Was the application context refreshed when you refreshed the xml bundle?
Is there any logs after refresh?
On 16.08.2011 14:56, Jim Talbut wrote:
The xml-bundle does not contain code - but it does contain instructions that
tell Spring to instantiate objects (and thus to load classes).
"it" is the xml-bundle.
The xml-bundle instructs spring/camel/cxf to set up a web service, when I call
that web service I was getting the old implementation.
I refreshed both the xml bundle and the bundle containing the implementation
and the web service was still getting the old implementation.
When the xml-bundle was uninstalled (by deleting the file) and reinstalled (by
copying the same file back in place again) it picked up the new implementation.
Jim
-----Original Message-----
From: Per-Erik Svensson [mailto:[email protected]]
Sent: 16 August 2011 10:47
To: [email protected]
Subject: Re: Help understanding OSGi class loading
So, if the only things in the system are
osgi framework (felix)
fileinstall
some code bundle (spring bundle)
a bundle with an xml file only
And the xml-bundle imports packages that the spring-bundle exports, than updating and
refreshing the spring-bundle should cause the xml-bundle to be "reloaded".
However, if the xml-bundle does not contain code, why is it important that it gets it's
package dependencies rewired?
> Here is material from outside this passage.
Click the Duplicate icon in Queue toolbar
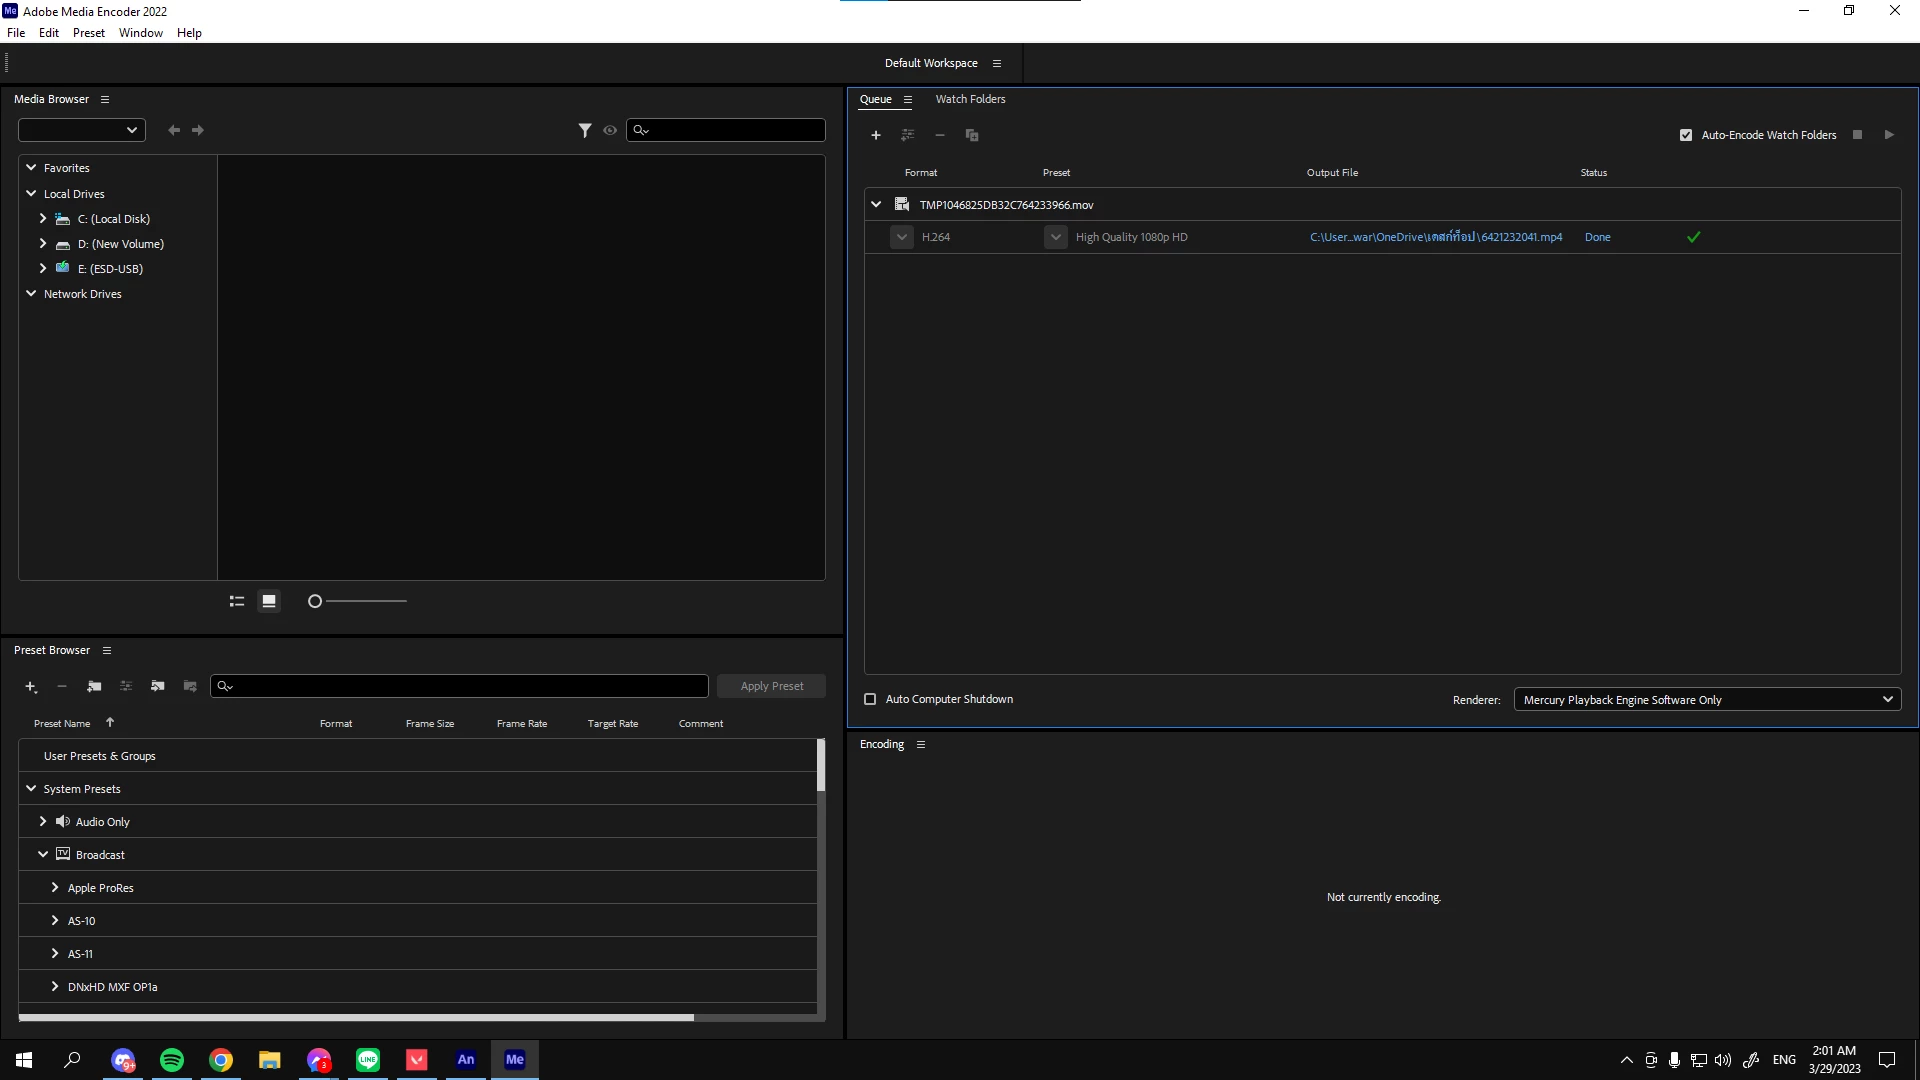 pyautogui.click(x=971, y=135)
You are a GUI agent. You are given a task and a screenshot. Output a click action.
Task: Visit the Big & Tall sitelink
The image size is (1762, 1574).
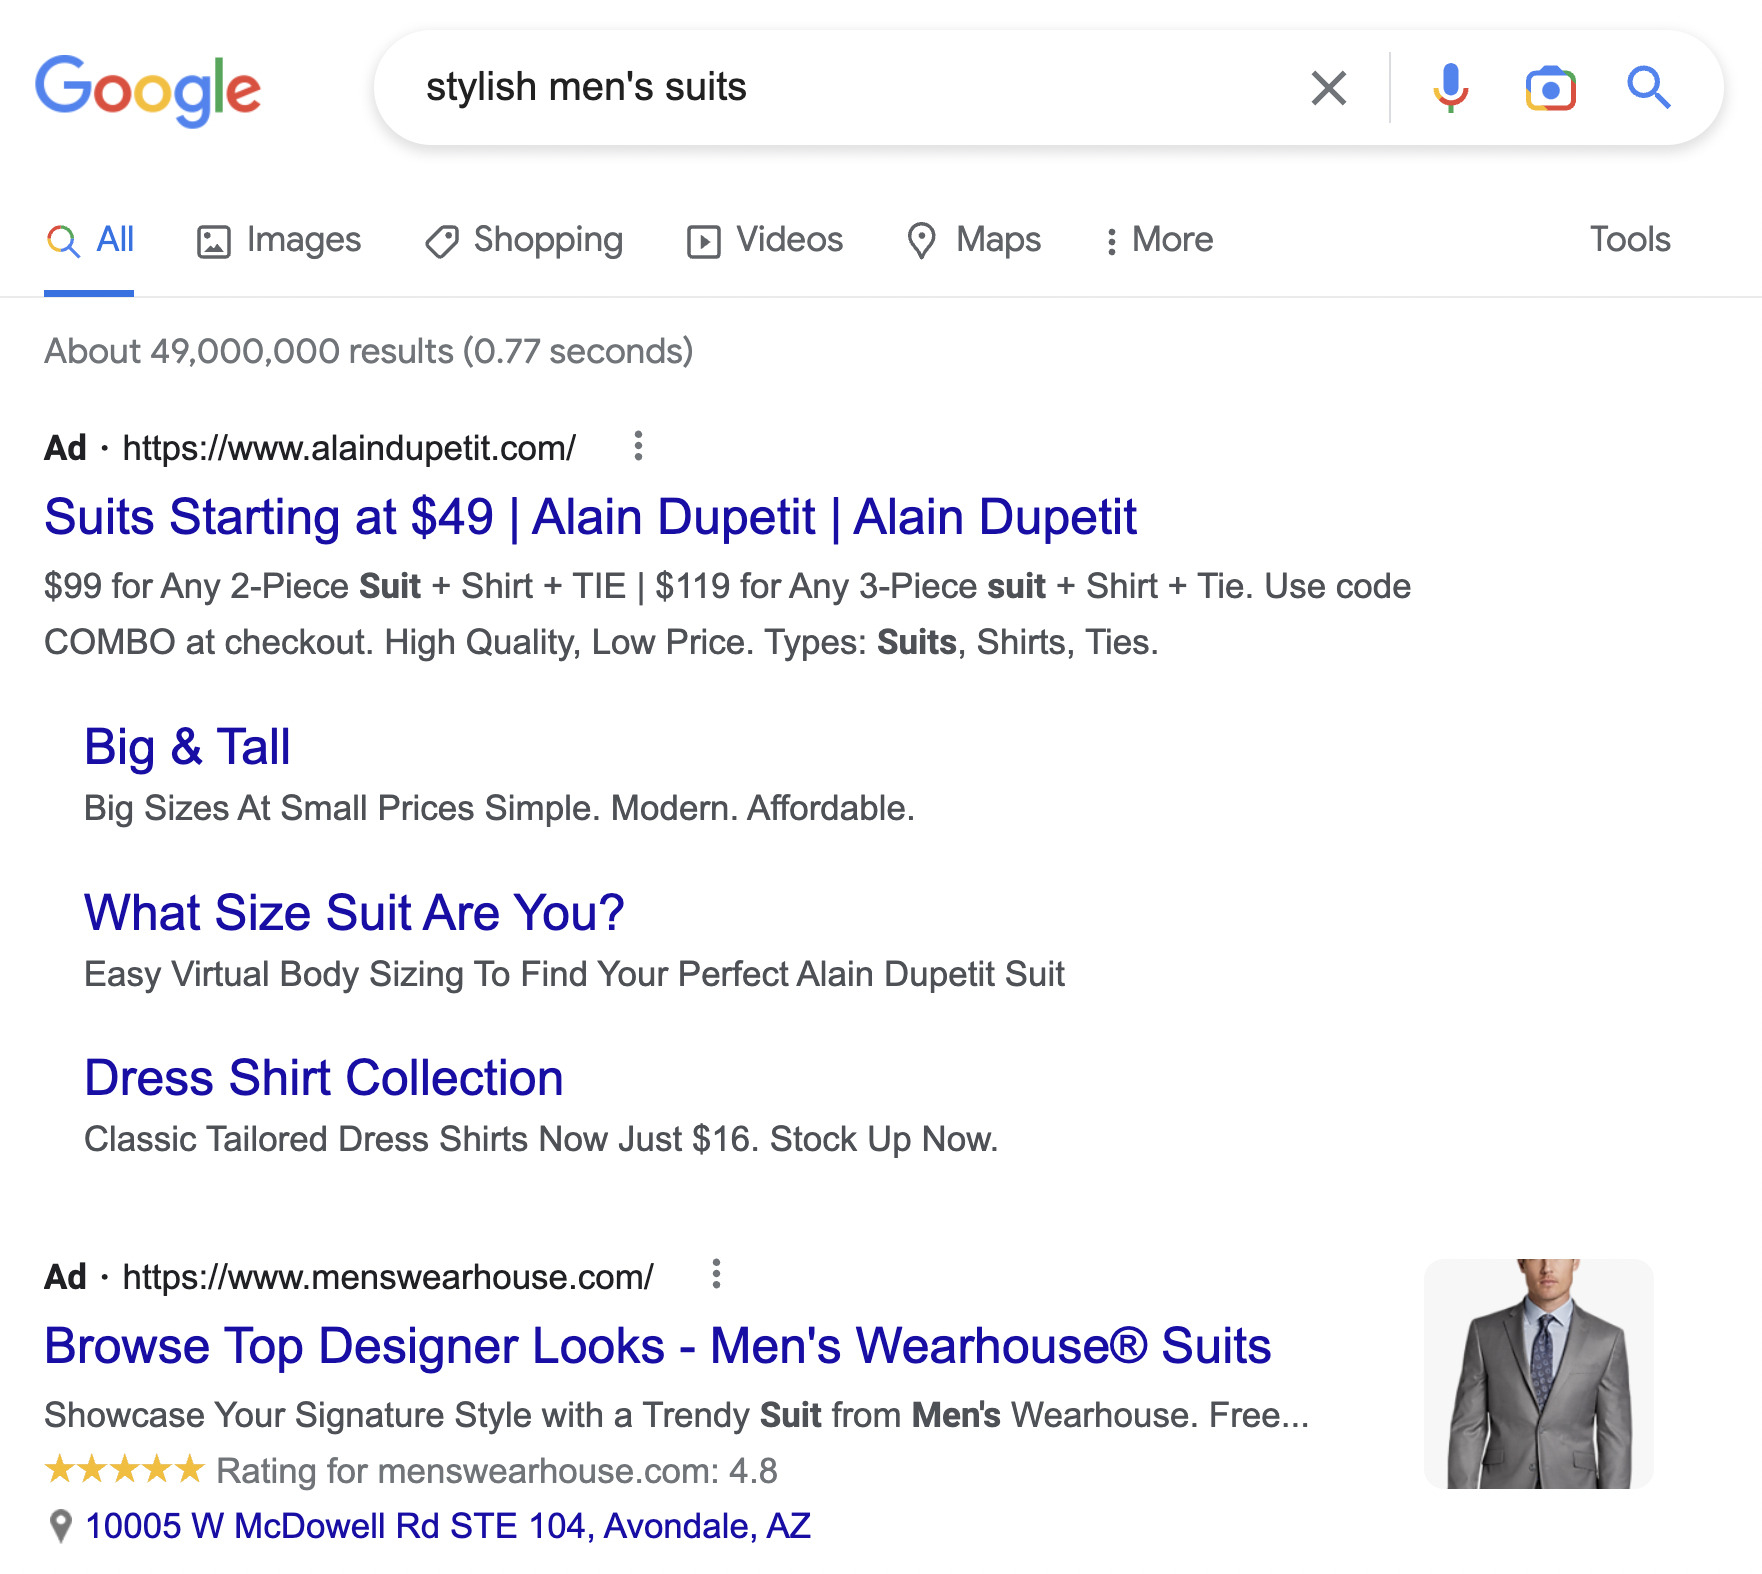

It will not load any classes anyway (and shouldn't have any
package imports because it needs no packages)? I must be missing something of your
problem. :)
If the xml-bundle however does contain code (and needs to load classes), are
you sure that the only one exporting the packages of those classes is the
spring-bundle. One possiblity is that you have other bundles in the system that
export the same packages and that you're getting wired to those packages
instead.
"It didn't pick up the new version of the classes until I deleted the Spring
file[...]"
1. What is "it"? Which bundle are you expecting to see the changes from? If
it's the xml-bundle, have you confirmed that it's manifest.mf-file states that it needs
at least one package that ONLY the spring-bundle can give.
2. There is no way to unload classes, so if "it" has already loaded the classes
it is using, it doesn't matter that you update the origin of those classes. You also need
a refresh which will rewire the package dependencies, restart the dependent bundles, and
reload the classes.
3. Have you made sure that the framework actually gets an update request on the
spring bundle? Fileinstall only has the info supplied by the OS (file-size,
file creation date and so on) to go on, and might determine that spring-bundleA
and spring-bundleB are the same thing (no change, no update).
Finally, trying this in gogo shell might help you see what is wired to what and
when updates actually happen!
Regards,
Per-Erik Svensson
On Tue, Aug 16, 2011 at 7:08 AM, Jim Talbut<[email protected]> wrote:
I've tried using refresh now (sorry it takes so long to get things
done around here) and it made no difference.
It didn't pick up the new version of the classes until I deleted the
Spring file, waited for fileinstall to pick that up and remove the
bundle, copied the file over again and waited for fileinstall to pick that up.
Note that this is using a 1.0-SNAPSHOT version of the classes so there
is no version number change, if that affects things.
Jim
-----Original Message-----
From: Jim Talbut [mailto:[email protected]]
Sent: 12 August 2011 17:32
To: [email protected]
Subject: RE: Help understanding OSGi class loading
No I didn't.
How does that work with existing instantiated objects?
Thanks
Jim
-----Original Message-----
From: Richard S. Hall [mailto:[email protected]]
Sent: 12 August 2011 14:44
To: [email protected]
Subject: Re: Help understanding OSGi class loading
Did you refresh after doing the update?
On 8/12/11 4:03 AM, Jim Talbut wrote:
Hi,
I've just been surprised by the behaviour of karaf/felix and I'd be
grateful for some help understanding how this works.
My code is split into two chunks:
1. A compiled bundle.
2. A Spring XML file.
My intention is that the Spring file contains all the configuration
relating to the piece of work, whilst the bundle contains the (more
static) compiled code - with the intention of being able to
update/replace the Spring file whenever I want.
I just found an error in the bundle and uninstalled it, but the
bundle
created for the Spring file is still running.
Does this mean that only OSGi services are dynamically removed, and
if
the Spring file directly references exported classes from a bundle
then the classes are only resolved via OSGi when they are loaded?
In which case will restarting the Spring bundle clear it out
adequately
to ensure that it picks up a new compiled bundle?